Die Abfahrt vom Storfjellet wird für mich zu einem kleinen Höllenritt, denn in diesem Winter war ich nur ein paar Tage mit meinen Kindern auf Skiern unterwegs. Vom warmen Wind ist der Schnee feucht und schwergängig geworden. Aus den Oberschenkelmuskeln schießt Milchsäure ins Blut und ich habe Krämpfe in den Zehen.
Auch die anderen tun sich schwer – der Einzige, der während der gesamten Abfahrt fest auf den Beinen steht, ist Magnus mit seinem energiesparenden Bergführerstil. Aber als wir uns dann in einer geschützten Bachschlucht versammeln, haben alle diesen leuchtenden, lebendigen Blick, der einem ein richtiges Abenteuer schenken kann, und es wird viel gelacht.
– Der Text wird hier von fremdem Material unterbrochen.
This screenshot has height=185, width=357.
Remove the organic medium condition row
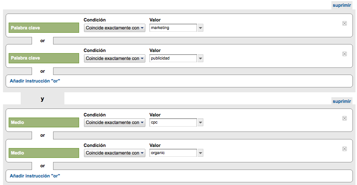[x=345, y=149]
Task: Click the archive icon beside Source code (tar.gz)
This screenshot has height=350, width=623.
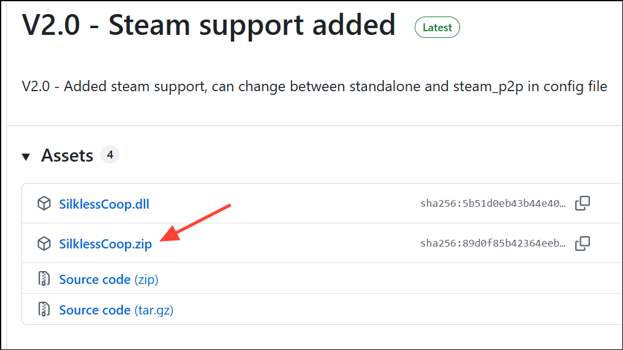Action: (x=44, y=309)
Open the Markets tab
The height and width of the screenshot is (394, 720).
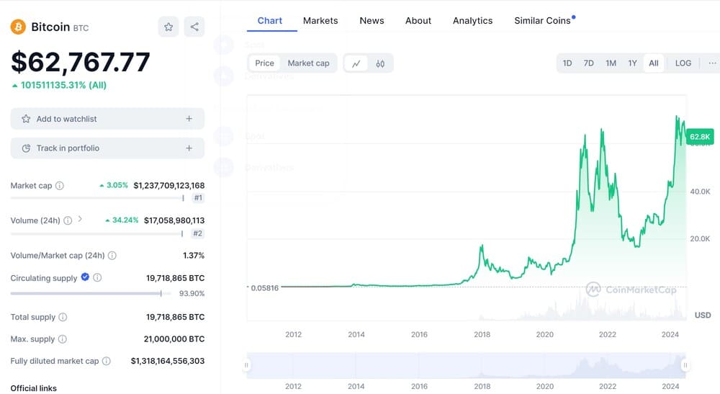[x=320, y=21]
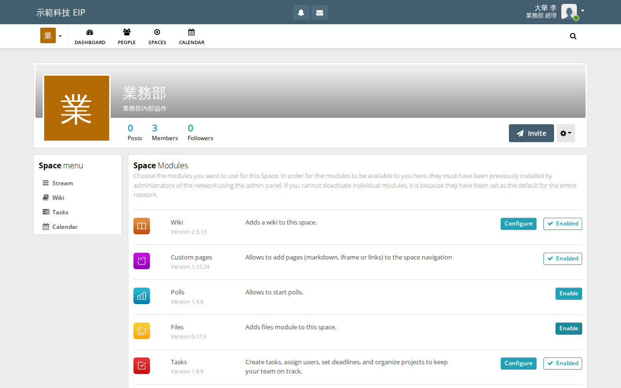Viewport: 621px width, 388px height.
Task: Open the messages envelope icon
Action: coord(320,13)
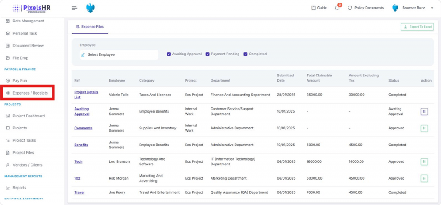The height and width of the screenshot is (205, 441).
Task: Select the Expense Files tab
Action: tap(90, 27)
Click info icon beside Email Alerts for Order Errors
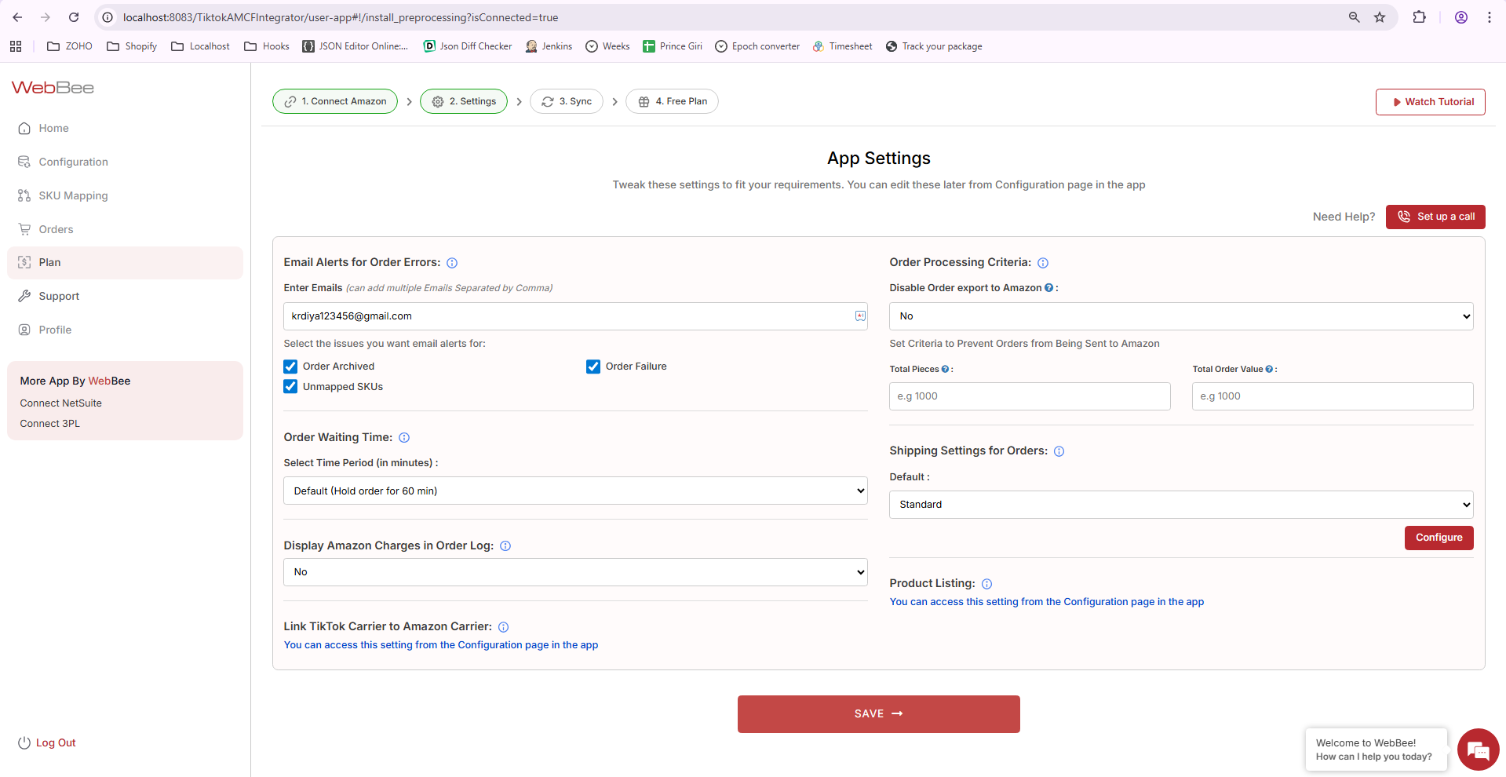The height and width of the screenshot is (777, 1506). [x=452, y=263]
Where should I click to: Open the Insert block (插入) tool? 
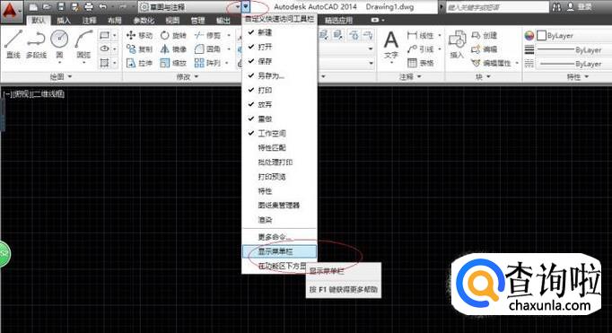pos(457,44)
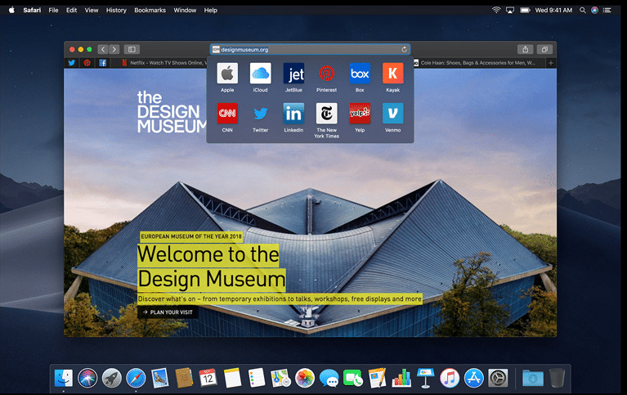Open the Bookmarks menu
627x395 pixels.
click(x=150, y=10)
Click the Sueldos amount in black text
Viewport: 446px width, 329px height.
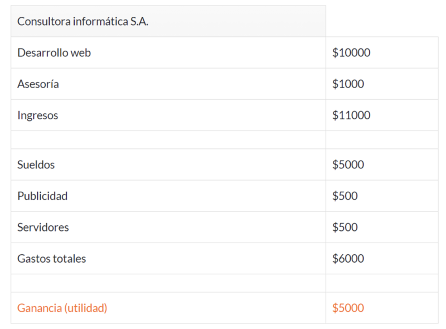pos(348,165)
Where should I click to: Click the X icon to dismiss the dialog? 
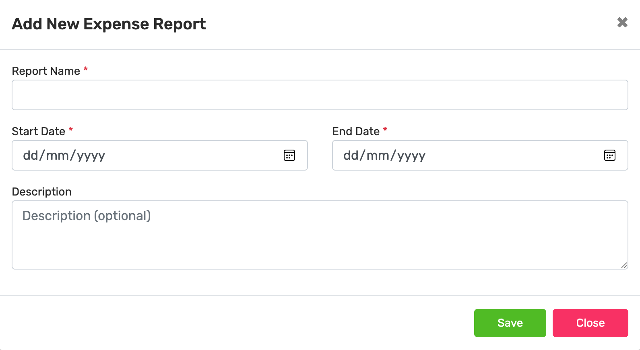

Der Banker, der es satt hatte
Als wir unser Ostersamstagsdinner in Pepes Pizzeria in Narvik genießen, ist die Stimmung ganz anders als am Vorabend. Morgen werden Kajken, Mats, Emily, Josie und Donna in verschiedene Richtungen weiterreisen. Aber nach einem gemeinsamen Tag im stürmischen Wind sind wir ganz einfach Freunde geworden. Auch unseren Bergführer Magnus, der mit seinem wettergegerbten Gesicht, den ausgebeulten G-Star-Jeans und dem langärmeligen Funktionsunterhemd ein bisschen an einen überwinterten Ski Bum erinnert, lernen wir bei Bier und Pizza besser kennen.
2012 hatte er einen alten Fischerhof mit zwei Wohnhäusern gekauft, mit dem Hintergedanken, sich einen festen Punkt im Leben zu schaffen und eine etwas exklusivere Ski-Lodge aufzubauen, in der den Gästen ein Abendessen serviert wird, am besten mit Zutaten aus lokaler Produktion.
»Aber ich war gezwungen, meine Ambitionen zurückzuschrauben«, sagt er. »Jetzt dürfen die Gäste selbst ihr Essen kaufen und zubereiten, abräumen und Geschirr spülen. Es darf dabei ruhig etwas drunter und drüber gehen.« Auch wenn das nach einem Bohemien klingt, der sich weigert, erwachsen zu werden: Tatsächlich hat Magnus viele Jahre ein durchgeplantes Leben geführt und Anzüge statt ausgebeulter Jeans getragen. Als junger Mann war er leidenschaftlicher Kletterer. In Chamonix begegnete er seiner späteren Frau, 1992 bekamen die beiden ihr erstes Kind.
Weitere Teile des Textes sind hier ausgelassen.